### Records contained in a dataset

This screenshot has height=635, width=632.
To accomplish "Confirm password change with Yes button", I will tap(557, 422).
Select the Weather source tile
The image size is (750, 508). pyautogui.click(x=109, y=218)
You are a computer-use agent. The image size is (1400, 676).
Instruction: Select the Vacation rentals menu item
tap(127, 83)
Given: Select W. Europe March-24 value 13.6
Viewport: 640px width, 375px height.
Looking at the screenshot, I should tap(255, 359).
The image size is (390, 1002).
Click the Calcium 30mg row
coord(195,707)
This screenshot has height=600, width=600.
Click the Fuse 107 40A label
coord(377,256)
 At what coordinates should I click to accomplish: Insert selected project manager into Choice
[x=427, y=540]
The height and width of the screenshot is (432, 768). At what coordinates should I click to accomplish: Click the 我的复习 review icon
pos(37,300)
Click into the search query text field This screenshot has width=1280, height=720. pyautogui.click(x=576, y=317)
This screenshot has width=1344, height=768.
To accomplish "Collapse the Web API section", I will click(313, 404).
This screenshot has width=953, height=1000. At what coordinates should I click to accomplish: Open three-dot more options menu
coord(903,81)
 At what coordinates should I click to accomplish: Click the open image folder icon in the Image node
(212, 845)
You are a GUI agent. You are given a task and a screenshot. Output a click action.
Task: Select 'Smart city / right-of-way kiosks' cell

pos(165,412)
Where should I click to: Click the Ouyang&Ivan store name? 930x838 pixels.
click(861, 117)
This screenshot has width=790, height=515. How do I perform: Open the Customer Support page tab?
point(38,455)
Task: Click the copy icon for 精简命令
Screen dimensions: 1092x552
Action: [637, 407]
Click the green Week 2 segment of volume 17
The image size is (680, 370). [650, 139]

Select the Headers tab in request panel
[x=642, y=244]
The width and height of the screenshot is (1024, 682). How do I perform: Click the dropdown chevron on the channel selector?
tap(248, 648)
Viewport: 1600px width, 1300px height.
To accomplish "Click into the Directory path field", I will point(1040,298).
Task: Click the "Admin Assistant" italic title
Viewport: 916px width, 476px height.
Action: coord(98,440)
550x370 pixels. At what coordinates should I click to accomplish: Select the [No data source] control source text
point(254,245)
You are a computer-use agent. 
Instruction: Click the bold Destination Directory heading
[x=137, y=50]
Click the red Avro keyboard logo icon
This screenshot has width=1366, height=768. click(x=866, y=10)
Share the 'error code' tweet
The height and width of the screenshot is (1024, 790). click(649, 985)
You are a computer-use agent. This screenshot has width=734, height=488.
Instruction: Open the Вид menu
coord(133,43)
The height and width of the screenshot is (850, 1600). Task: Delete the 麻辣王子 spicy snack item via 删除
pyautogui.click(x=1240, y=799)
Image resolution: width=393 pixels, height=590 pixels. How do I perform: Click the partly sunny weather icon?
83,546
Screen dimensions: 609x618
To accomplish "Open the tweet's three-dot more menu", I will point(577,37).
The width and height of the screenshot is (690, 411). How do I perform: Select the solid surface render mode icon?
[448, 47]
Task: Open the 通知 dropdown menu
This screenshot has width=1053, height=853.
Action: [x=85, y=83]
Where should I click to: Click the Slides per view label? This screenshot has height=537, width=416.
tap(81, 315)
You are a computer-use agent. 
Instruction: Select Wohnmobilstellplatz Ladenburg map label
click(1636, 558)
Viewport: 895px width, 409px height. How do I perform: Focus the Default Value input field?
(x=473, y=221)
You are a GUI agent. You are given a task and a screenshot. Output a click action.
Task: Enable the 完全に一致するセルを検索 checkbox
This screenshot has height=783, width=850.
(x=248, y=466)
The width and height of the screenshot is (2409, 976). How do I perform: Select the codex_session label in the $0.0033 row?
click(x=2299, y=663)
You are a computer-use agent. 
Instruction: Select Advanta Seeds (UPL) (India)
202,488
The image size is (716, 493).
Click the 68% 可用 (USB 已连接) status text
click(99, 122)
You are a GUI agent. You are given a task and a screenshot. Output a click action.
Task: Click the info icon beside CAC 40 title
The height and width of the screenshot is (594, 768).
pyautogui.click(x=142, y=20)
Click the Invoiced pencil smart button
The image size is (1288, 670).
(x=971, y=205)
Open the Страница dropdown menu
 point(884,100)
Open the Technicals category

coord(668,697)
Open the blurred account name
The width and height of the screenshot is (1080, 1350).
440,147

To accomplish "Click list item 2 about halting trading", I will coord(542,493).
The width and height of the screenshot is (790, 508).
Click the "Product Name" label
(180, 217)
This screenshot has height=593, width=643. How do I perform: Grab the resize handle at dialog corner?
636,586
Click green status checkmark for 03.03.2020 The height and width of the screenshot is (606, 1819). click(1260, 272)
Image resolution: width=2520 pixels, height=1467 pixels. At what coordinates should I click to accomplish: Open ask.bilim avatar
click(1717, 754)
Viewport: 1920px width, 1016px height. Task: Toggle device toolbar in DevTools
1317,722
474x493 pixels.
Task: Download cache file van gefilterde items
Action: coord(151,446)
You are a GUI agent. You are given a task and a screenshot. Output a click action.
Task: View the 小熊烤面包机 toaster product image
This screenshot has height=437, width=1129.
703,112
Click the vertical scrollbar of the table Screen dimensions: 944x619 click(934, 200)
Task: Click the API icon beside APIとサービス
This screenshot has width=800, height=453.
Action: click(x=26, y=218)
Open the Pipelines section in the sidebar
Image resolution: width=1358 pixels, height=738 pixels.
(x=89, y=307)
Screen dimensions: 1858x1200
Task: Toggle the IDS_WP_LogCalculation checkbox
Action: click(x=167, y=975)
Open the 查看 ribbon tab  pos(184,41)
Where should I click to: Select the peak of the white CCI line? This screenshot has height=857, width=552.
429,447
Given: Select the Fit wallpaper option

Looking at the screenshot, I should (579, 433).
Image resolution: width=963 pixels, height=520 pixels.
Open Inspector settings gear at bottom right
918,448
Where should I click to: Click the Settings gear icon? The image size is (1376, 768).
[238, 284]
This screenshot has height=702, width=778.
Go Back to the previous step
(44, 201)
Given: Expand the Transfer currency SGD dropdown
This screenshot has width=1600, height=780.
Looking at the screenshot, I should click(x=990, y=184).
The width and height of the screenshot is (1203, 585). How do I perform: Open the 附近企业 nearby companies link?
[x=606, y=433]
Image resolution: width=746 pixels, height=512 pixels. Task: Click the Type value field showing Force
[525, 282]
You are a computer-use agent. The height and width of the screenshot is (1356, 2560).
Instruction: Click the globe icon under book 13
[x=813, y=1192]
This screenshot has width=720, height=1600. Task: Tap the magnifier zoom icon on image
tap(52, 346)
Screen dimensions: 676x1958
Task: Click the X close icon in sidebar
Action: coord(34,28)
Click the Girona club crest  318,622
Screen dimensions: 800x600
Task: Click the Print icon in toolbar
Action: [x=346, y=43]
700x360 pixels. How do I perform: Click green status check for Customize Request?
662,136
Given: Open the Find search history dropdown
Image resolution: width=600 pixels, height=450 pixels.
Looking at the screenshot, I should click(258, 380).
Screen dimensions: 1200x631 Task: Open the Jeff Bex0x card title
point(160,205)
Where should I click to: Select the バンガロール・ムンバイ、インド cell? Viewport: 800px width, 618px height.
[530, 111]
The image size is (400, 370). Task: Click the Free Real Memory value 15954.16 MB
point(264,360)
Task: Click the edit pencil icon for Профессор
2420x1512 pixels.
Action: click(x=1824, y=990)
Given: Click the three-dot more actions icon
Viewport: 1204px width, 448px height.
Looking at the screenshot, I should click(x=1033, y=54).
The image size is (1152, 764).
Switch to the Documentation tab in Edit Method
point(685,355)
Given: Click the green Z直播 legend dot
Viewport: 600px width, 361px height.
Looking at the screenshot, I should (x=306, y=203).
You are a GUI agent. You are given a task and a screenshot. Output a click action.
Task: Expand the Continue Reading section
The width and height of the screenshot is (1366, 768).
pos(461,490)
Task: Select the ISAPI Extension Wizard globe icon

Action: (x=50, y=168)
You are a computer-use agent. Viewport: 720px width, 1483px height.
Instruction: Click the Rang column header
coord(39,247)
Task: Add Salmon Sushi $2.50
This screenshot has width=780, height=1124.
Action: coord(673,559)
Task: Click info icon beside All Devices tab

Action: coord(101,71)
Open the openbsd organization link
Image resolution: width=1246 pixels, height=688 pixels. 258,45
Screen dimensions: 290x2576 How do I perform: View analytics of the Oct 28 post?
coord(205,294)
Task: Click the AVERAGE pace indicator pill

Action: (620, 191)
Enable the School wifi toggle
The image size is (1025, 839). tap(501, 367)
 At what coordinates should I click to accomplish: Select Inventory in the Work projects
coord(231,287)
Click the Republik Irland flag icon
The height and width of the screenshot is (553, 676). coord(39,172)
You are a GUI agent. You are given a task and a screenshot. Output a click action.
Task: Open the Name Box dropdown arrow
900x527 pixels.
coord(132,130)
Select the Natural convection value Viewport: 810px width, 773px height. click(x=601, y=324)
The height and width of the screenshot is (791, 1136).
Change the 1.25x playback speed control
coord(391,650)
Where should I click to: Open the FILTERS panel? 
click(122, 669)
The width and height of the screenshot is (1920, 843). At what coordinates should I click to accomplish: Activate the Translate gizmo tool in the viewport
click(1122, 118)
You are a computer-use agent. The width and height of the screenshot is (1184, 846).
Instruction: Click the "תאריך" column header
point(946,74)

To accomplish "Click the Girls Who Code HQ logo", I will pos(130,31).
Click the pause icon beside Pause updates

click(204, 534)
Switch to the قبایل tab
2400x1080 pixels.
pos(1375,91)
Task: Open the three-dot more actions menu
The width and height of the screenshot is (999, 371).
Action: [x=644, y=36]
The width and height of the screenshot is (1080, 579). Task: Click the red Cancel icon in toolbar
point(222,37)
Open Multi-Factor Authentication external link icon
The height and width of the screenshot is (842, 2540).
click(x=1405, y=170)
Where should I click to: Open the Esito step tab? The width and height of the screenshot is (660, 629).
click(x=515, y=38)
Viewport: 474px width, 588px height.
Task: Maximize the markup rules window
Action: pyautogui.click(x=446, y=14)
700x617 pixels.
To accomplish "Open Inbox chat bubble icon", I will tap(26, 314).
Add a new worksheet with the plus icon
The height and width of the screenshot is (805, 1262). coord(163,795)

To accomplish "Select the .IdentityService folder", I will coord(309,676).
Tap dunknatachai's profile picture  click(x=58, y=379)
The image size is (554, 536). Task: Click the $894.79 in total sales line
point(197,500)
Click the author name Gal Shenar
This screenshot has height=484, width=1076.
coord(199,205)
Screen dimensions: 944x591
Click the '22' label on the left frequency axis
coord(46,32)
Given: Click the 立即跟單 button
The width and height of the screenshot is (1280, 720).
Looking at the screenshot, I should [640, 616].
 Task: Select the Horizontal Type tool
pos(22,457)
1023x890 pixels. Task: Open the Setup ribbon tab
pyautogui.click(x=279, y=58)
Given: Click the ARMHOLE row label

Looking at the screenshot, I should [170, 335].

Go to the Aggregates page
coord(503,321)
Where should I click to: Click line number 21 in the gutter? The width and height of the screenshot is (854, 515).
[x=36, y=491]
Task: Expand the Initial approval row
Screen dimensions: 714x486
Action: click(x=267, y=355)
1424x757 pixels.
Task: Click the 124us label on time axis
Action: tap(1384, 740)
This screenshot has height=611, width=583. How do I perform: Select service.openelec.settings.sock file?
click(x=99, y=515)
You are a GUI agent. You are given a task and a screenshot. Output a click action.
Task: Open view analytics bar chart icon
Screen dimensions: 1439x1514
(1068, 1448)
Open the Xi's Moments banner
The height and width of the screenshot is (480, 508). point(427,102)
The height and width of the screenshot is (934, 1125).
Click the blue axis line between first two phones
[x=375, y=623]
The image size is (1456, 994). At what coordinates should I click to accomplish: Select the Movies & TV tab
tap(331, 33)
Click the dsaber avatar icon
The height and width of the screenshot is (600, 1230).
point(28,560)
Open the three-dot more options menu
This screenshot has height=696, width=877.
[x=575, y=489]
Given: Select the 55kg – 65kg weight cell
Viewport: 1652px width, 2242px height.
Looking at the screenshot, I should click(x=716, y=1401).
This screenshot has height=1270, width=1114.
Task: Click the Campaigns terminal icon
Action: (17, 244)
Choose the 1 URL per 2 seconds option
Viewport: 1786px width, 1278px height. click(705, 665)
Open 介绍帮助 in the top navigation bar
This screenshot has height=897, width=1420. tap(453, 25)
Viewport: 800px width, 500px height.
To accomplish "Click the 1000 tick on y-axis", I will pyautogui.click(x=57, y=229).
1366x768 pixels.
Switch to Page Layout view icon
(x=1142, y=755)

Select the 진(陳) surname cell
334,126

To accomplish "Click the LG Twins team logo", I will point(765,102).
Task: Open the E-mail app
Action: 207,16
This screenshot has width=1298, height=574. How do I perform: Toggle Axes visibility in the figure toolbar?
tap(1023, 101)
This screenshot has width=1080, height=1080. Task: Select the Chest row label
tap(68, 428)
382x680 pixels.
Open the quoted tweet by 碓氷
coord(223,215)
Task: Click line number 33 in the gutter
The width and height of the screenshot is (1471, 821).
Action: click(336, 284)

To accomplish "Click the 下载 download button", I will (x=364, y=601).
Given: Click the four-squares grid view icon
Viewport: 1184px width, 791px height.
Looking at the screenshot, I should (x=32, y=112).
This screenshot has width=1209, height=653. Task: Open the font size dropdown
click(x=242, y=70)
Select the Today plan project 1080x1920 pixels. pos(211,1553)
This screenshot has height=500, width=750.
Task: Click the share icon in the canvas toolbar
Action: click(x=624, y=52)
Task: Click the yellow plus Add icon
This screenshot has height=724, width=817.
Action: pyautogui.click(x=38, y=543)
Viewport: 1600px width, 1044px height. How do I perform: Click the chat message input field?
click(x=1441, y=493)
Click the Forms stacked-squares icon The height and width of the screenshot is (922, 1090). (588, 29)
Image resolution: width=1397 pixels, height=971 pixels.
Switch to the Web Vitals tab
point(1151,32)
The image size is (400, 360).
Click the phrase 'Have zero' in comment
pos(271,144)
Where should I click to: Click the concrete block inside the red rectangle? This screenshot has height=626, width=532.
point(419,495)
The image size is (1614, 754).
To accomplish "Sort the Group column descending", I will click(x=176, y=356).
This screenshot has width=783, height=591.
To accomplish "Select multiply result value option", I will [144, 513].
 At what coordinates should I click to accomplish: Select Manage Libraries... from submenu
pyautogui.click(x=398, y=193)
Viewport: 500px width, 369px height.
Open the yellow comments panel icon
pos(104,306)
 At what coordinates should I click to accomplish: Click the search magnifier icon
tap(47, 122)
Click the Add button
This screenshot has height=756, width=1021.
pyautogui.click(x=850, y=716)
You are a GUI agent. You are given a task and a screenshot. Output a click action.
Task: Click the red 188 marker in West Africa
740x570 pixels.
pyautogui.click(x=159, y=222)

### What you will do
Look above for lines with the word "squares" and copy them all.

### Exercise answer
Given: Click the four-squares grid view icon
Click the Forms stacked-squares icon The height and width of the screenshot is (922, 1090). (588, 29)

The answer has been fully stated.